One problem is identifying and quantifying all of the possible inputs. Right now there is no way to do this. The best we can do is to try to take a snapshot of opinions and make guesses about that. For example, Romney surged in the polls following each debate, even the second one in which the moderator took on the role of fact-checker. Does that mean that Romney won the debates or that winning and losing didn't matter, just looking presidential was enough? Did Obama close with Romney because of his campaign or because of his initial response to Hurricane Sandy? Did he fade at the last minute because of continuing stories about Sandy? The pollsters cannot tell us.
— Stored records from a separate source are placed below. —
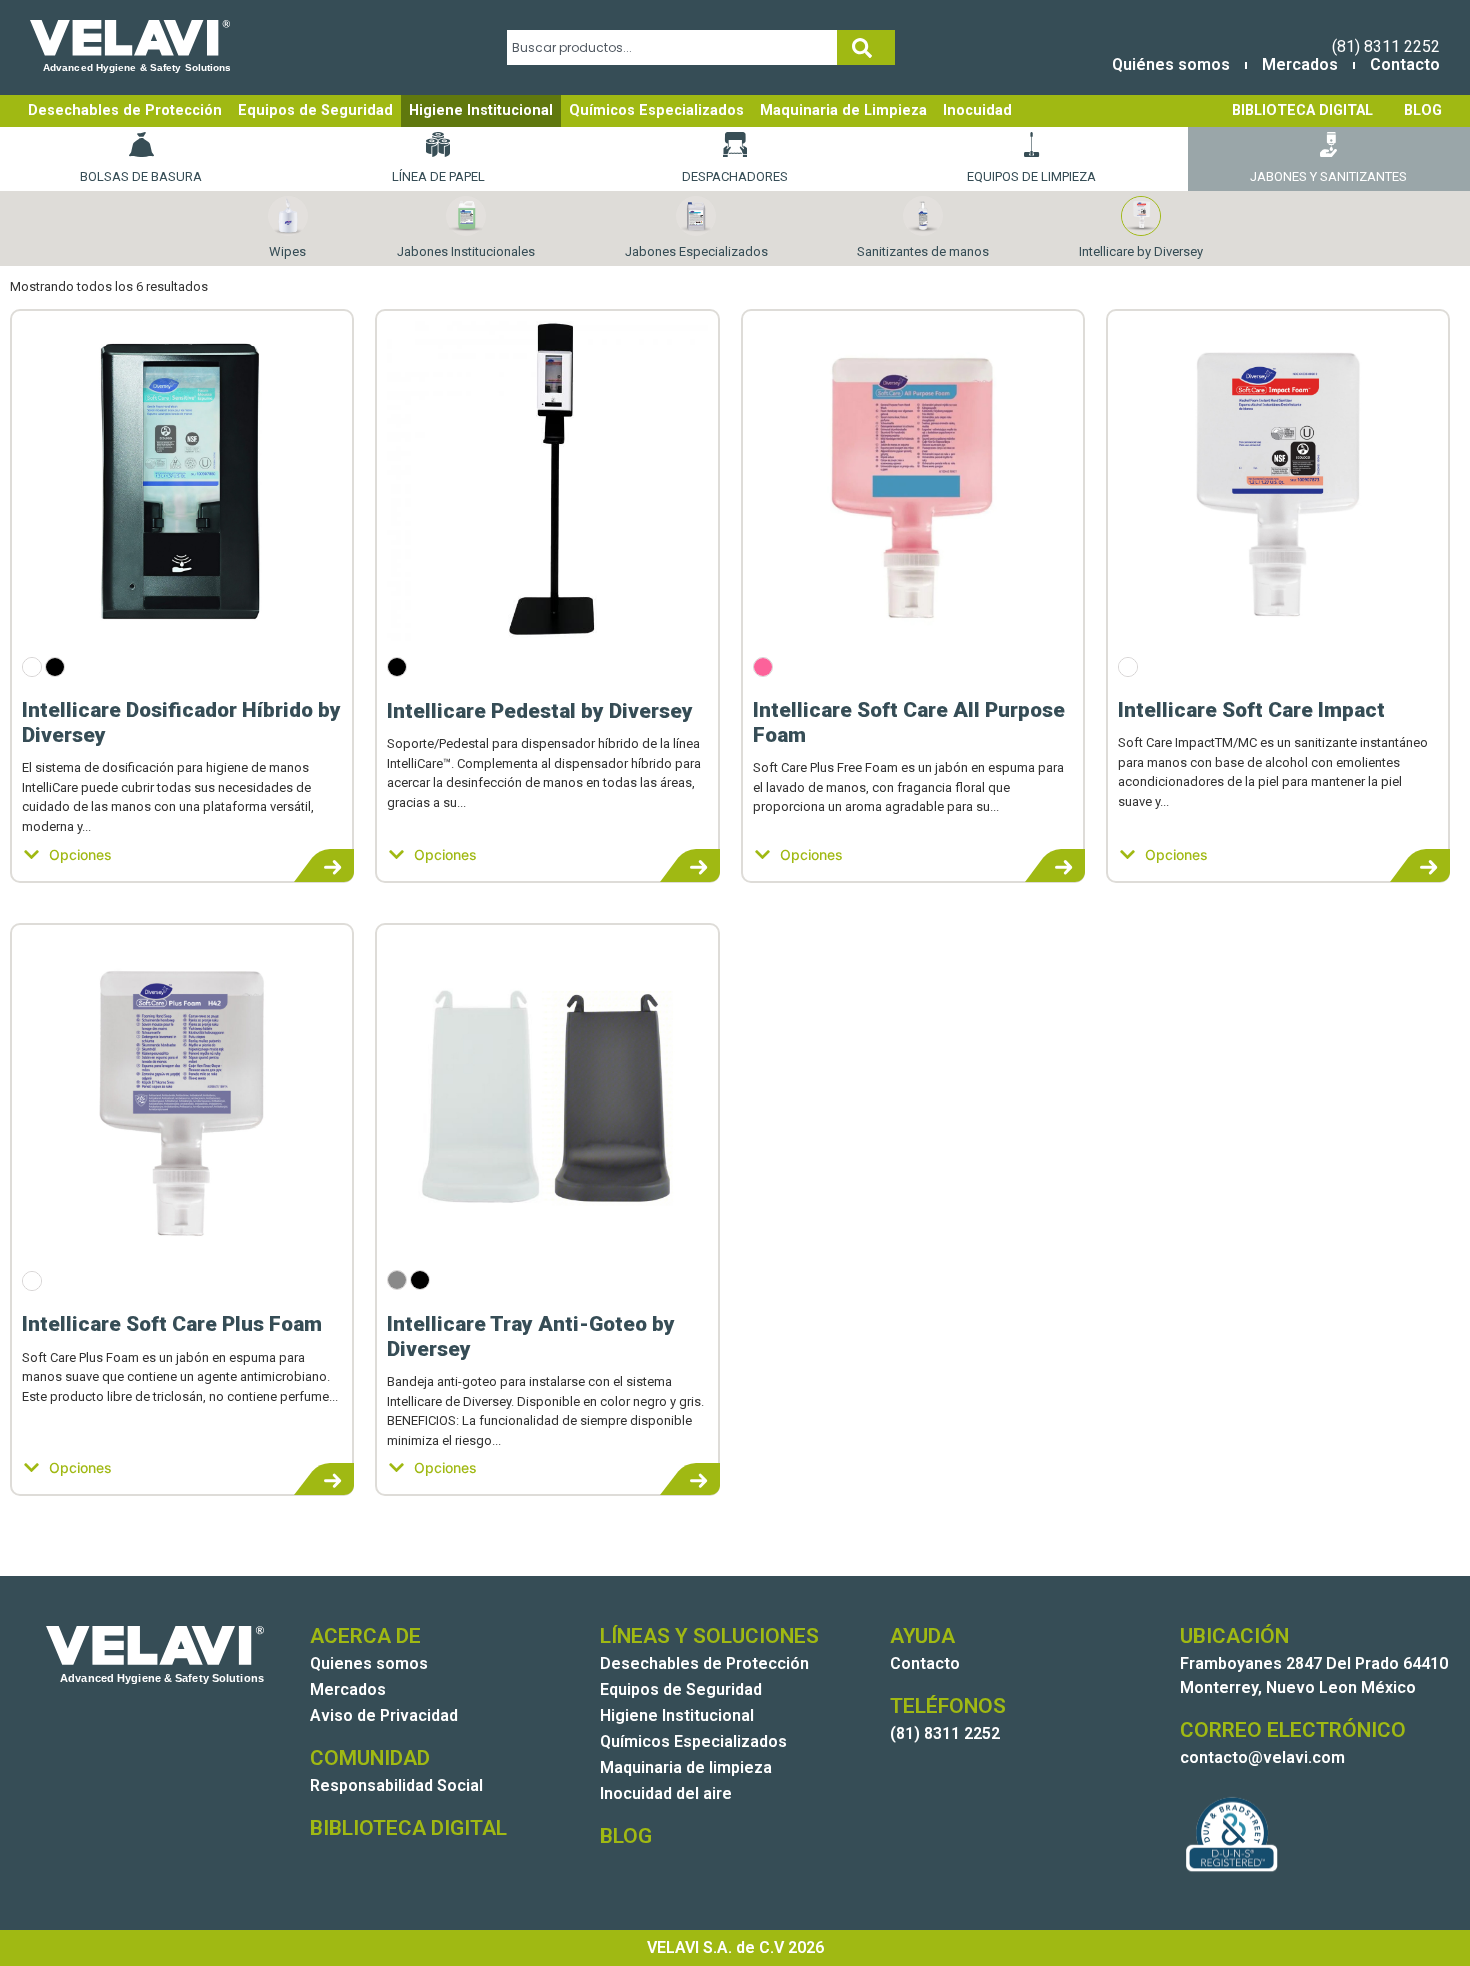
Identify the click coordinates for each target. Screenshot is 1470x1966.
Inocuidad (977, 110)
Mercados (1300, 64)
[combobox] (672, 47)
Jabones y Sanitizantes (1328, 176)
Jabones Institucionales (466, 251)
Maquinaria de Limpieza (843, 110)
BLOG (1423, 110)
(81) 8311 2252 (1386, 46)
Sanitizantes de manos (923, 251)
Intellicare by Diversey (1141, 251)
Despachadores (735, 176)
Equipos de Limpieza (1031, 176)
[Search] (866, 47)
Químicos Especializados (656, 110)
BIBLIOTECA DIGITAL (1302, 110)
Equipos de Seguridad (315, 110)
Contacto (1405, 64)
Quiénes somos (1171, 64)
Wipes (287, 251)
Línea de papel (438, 176)
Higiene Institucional (481, 110)
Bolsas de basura (141, 176)
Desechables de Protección (125, 110)
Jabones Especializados (696, 251)
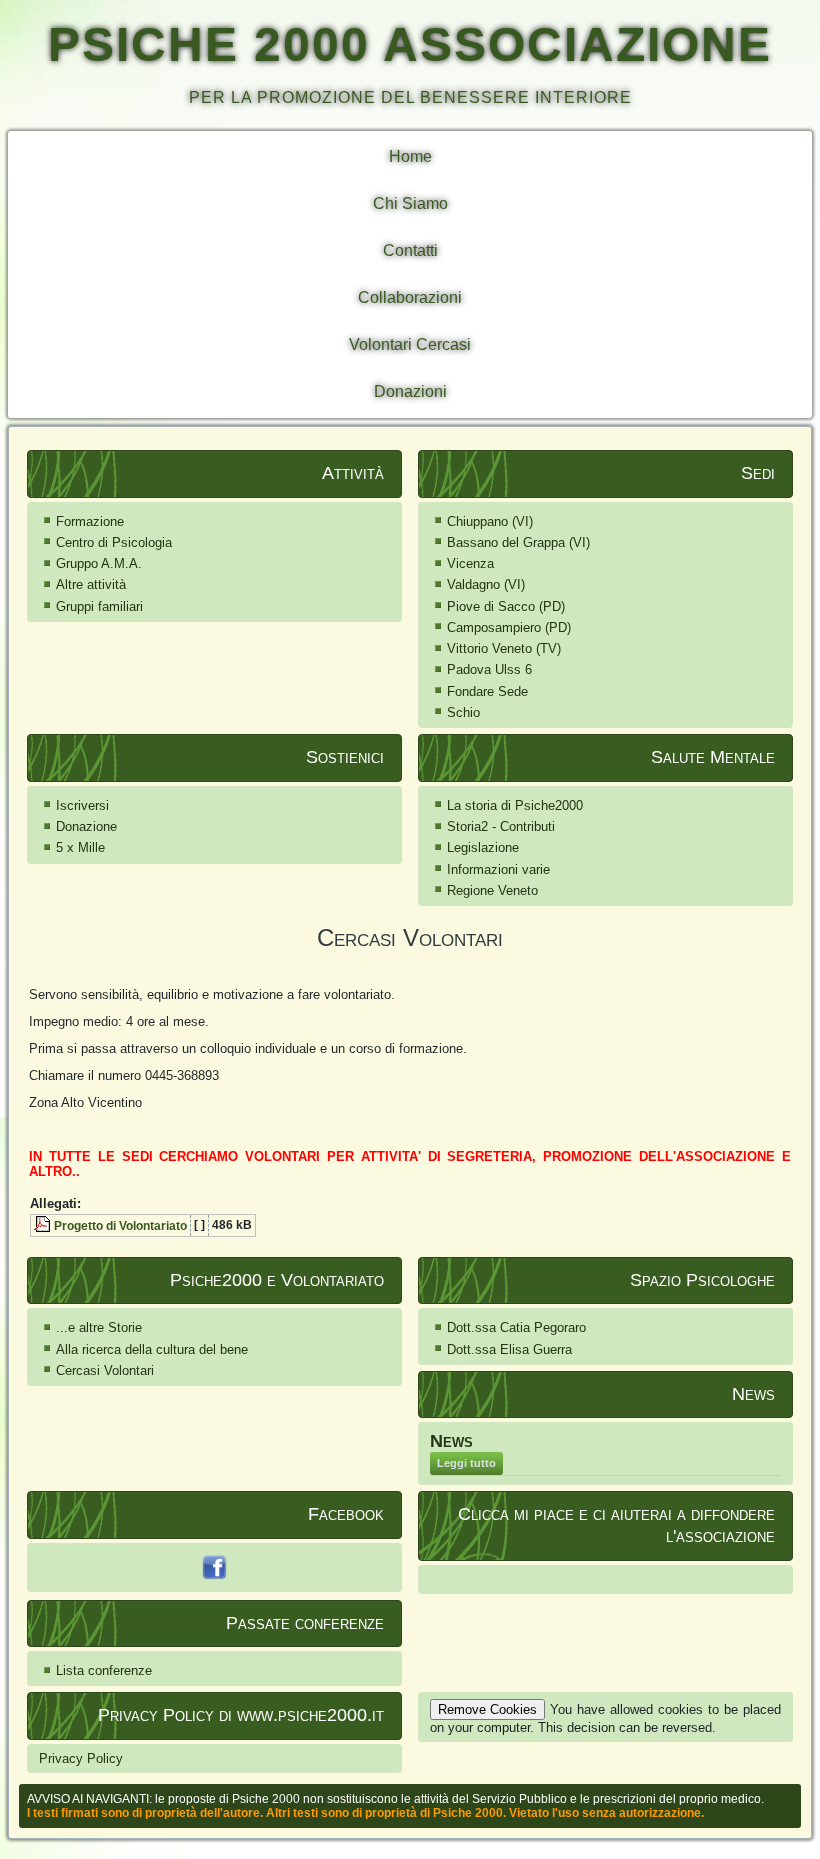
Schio (463, 712)
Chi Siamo (410, 203)
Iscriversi (82, 805)
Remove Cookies (487, 1709)
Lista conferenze (104, 1670)
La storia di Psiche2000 (515, 805)
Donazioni (410, 391)
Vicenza (470, 563)
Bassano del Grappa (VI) (518, 542)
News (451, 1441)
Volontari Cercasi (410, 344)
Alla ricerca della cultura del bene (152, 1349)
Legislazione (483, 847)
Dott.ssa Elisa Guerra (509, 1349)
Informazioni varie (498, 869)
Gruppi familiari (99, 606)
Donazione (86, 826)
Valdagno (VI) (486, 584)
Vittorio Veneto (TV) (504, 648)
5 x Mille (80, 847)
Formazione (90, 521)
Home (410, 156)
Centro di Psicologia (114, 542)
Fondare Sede (487, 691)
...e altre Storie (99, 1327)
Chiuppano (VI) (490, 521)
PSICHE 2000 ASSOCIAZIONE (410, 44)
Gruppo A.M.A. (99, 563)
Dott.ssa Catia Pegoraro (516, 1327)
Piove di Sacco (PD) (506, 606)
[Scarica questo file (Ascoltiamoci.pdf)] (44, 1225)
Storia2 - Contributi (501, 826)
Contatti (410, 250)
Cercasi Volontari (105, 1370)
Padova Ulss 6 (489, 669)
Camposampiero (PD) (509, 627)
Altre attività (91, 584)
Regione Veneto (492, 890)
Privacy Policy (81, 1758)
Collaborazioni (410, 297)
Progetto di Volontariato (120, 1225)
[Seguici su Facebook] (214, 1567)
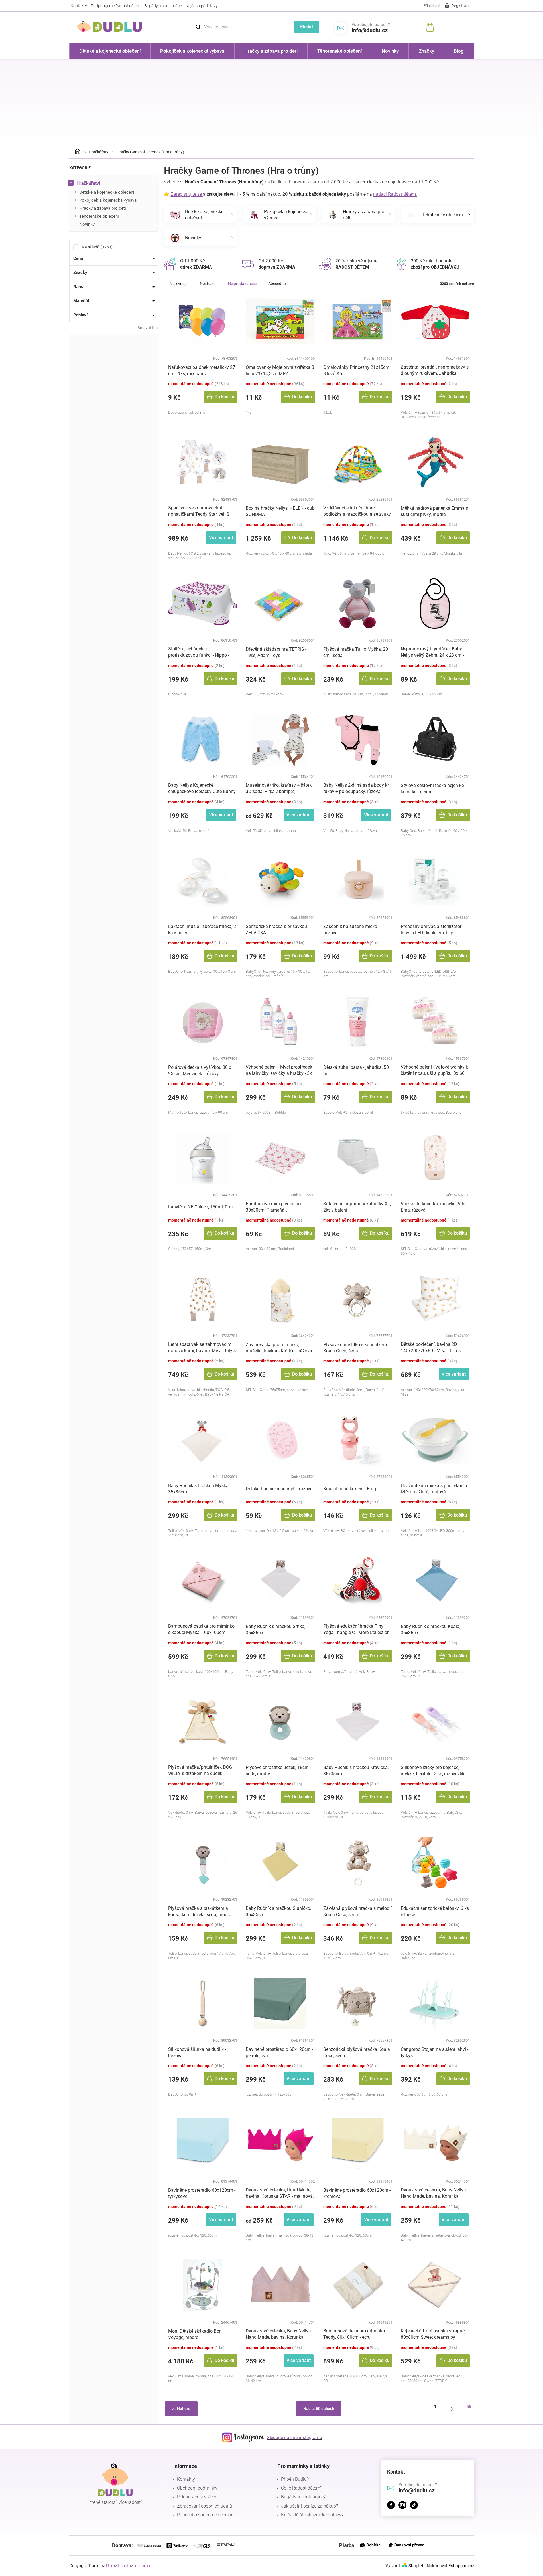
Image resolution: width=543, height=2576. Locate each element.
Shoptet (415, 2565)
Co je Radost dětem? (301, 2488)
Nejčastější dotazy (202, 5)
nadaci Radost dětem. (395, 194)
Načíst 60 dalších (318, 2408)
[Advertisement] (272, 102)
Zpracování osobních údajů (204, 2506)
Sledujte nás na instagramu (294, 2437)
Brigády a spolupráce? (303, 2497)
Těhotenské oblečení (99, 216)
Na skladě (96, 247)
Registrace (461, 5)
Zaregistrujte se (187, 194)
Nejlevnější (179, 283)
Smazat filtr (148, 327)
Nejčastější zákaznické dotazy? (312, 2515)
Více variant (221, 537)
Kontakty (79, 5)
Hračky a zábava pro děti (102, 208)
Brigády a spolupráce (163, 5)
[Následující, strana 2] (452, 2408)
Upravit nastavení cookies (130, 2565)
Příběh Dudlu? (295, 2479)
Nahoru (183, 2408)
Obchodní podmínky (197, 2488)
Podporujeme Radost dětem (115, 5)
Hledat (306, 26)
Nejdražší (208, 283)
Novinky (87, 224)
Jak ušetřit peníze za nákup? (309, 2506)
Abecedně (277, 283)
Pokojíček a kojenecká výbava (108, 200)
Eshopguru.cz (461, 2565)
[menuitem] (110, 51)
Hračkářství (88, 183)
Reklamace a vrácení (198, 2497)
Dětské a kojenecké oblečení (106, 192)
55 (469, 2406)
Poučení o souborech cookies (206, 2515)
In the last few days multiple companies have done national polls and hundreds of companies have done state polls. As of election day the race is too close to call. All of the polls are within the margin of error. The race is going to be decided by things like voter turnout. In 2004 a record number of people voted. Democrats showed up in record numbers but were overwhelmed by record numbers of Republicans. In 2008, Democrats showed up in record numbers while Republicans stayed home or switched parties. In 2010, fewer people voted and of those who did, Republicans turned out in record numbers while the Democrats stayed home.
Pollsters try to estimate the likelihood of individuals showing up but it is difficult. Most people don't even want to talk to a pollster. So, they guess what the turnout will be and apply this to their actual sampling to get an idea of what the actual turnout will be. The result is that the polls are close to each other but none are identical. In the swing states, the percentage of undecided voters is high enough to tip the election for either candidate. These are states where neither candidate has 50% and is only ahead by two points or fewer.
Enter the poll aggregators. They reach a conclusion based on combining multiple polls. Real Clear Politics does this.
Then there is Nate Silver. He claims to be able to take unreliable data and coax reliability out of it by weighting the various polls according to secret formulas. He does not explain these except to say that he treats state polls as more accurate than national polls. He uses this to predict the winner. In this case, he says that President Obama has a 92% probability of winning.
So how does he control for such things as undecided voters and voter turnout? He doesn't. It doesn't help his case that he seems to give more weight to older, smaller, pro-Obama polls than to more recent pro-Romney polls.
The financial meltdown happened because of a reliance on models predicting human behavior. They showed that the default rate on sub-prime mortgages was low enough that they could be treated as a AAA investment. The problem was that they assumed a constant default rate. This was influenced by rising house values which allowed most people with financial problems to sell their house rather than default. When the housing market crashed, people could no longer sell their homes and started to default. The people who had written the financial models knew that this was possible but no one wanted to hear about it. There was too much money to be made by ignoring the risks.
Nate Silver's models have the same sort of flaw. They assume that the underlying polls are correct but, as I pointed out above, the race is within their margin of error. This is a much tougher election to predict than 2008 when Silver correctly called 49 out of 50 states.
At this point Obama will win or he will not. Further predictions will not change things. But I would hesitate before investing money in Silver's models.